### WHAT TO DO
**a)** From the article on weight gain between pregnancies, copy word for word the part that opens with the words containing "Researchers observed a" and closes with "are not clear.".
**b)** According to the article on weight gain between pregnancies, what share of women in the obesity category at the start of their first pregnancy remained in that category at the start of their next pregnancy?

### TEXT PASSAGE
0426 GMT November 27, 2020
The Irish study, which is the first of its kind, was carried out on nearly 10,000 mothers in the Coombe Hospital in Dublin over an eight-year period, independent.ie reported.
Researchers observed a rise in body mass index (BMI) among expectant mothers between their first and second pregnancies, with one-fifth of all women gaining weight between pregnancies.
It was found that the rate of obesity among the women rose from 11.6% in the first pregnancy to 16% in the second.
Overall, just over 10% of women became overweight by their second pregnancy, while nearly 6% developed obesity by the time they were expecting their second child.
Professor of Obstetrics and Gynaecology at the UCD Centre for Human Reproduction at the Coombe, Michael Turner, said the reasons behind the weight gain are not clear.
"The reason for the increase in BMI and obesity levels after a first baby remains uncertain. We know that it is more likely to be the case in women who are socially disadvantaged," he said.
"This leads one to suspect that women who are employed outside the home are more likely to have higher physical activity levels, or are more likely to have the resources to pay for child care while they exercise or to pay for gym membership."
Turner, along with lead author Dr. Ciara Reynolds and other colleagues, examined the records of women who attended the Coombe between 2009 and 2017.
The study found that one in five women who are in the overweight category at the start of their first pregnancy enter the obesity category by their second pregnancy.
It also found that 87% of women who are in the obesity category at the start of their first pregnancy remain in this BMI category at the start of their next pregnancy.
The development of obesity was found to be associated with formula feeding at hospital discharge, taking antidepressants or anxiolytics, postnatal depression after the first delivery, and a longer inter-pregnancy interval.
The study noted that women in professional or managerial employment are less likely to enter the obesity category the second time around.
Turner said the trends are not surprising, but it is important to have hard data on the health issue.
He said it has been found that breastfeeding does not help with shedding weight after pregnancy.
"I suspect the main culprit is reduced levels of physical activity and added sugar in processed food," he said.
"The main learning point from this study is that women should avoid putting on weight postnatally and they may need societal support to achieve this goal."

### GIVEN ENTRIES
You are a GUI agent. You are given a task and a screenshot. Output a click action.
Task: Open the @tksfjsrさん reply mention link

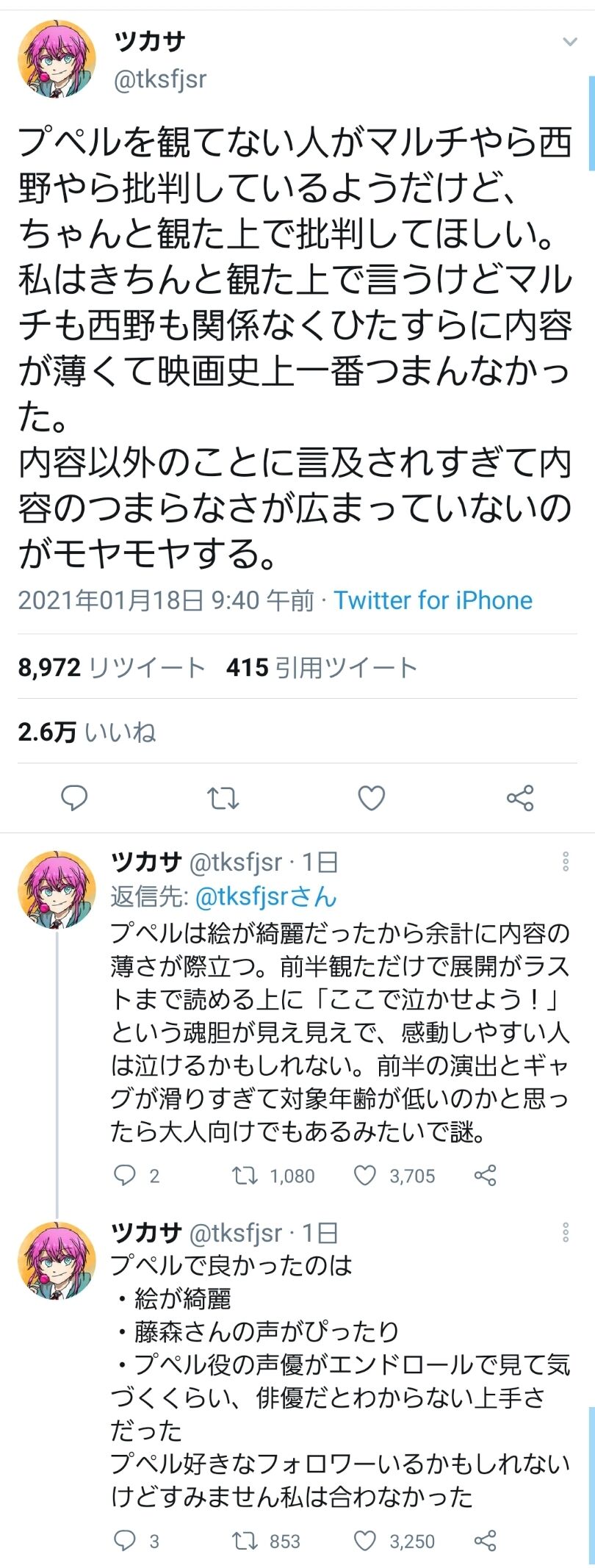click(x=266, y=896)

---

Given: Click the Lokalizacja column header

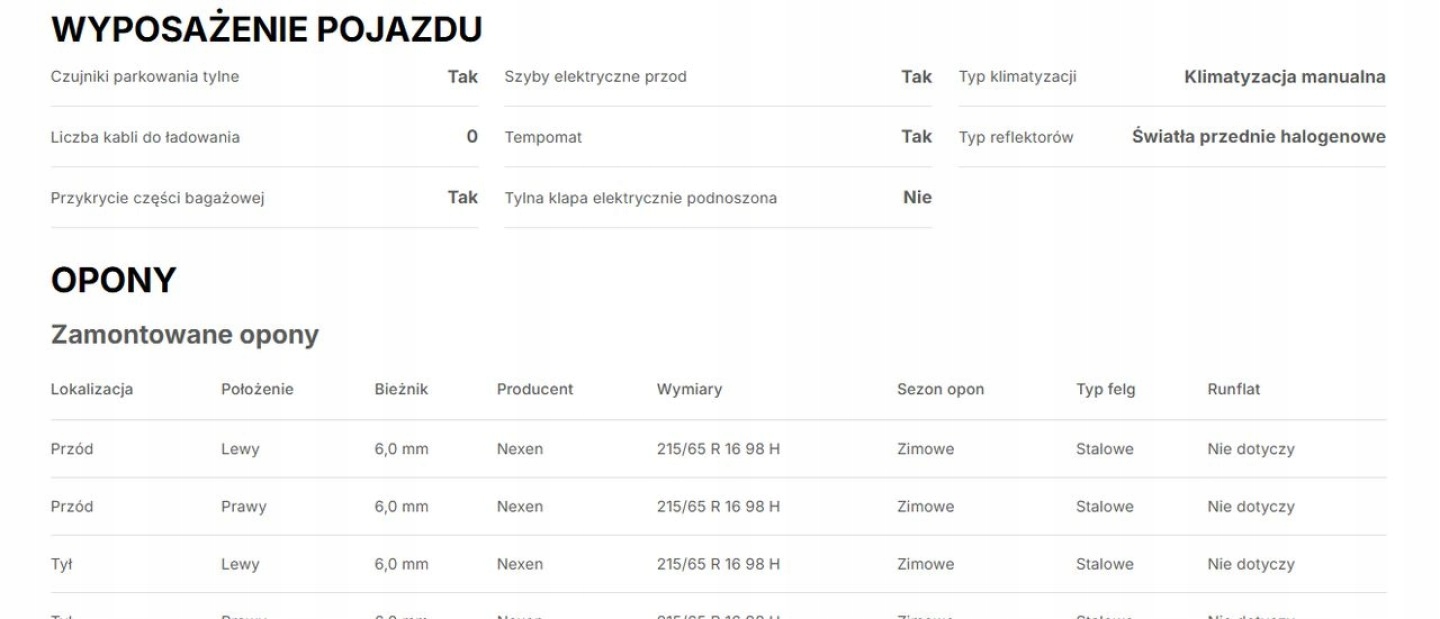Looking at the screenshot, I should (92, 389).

### SOLUTIONS FOR EACH TASK
**a)**
Researchers observed a rise in body mass index (BMI) among expectant mothers between their first and second pregnancies, with one-fifth of all women gaining weight between pregnancies.
It was found that the rate of obesity among the women rose from 11.6% in the first pregnancy to 16% in the second.
Overall, just over 10% of women became overweight by their second pregnancy, while nearly 6% developed obesity by the time they were expecting their second child.
Professor of Obstetrics and Gynaecology at the UCD Centre for Human Reproduction at the Coombe, Michael Turner, said the reasons behind the weight gain are not clear.

**b)** 87%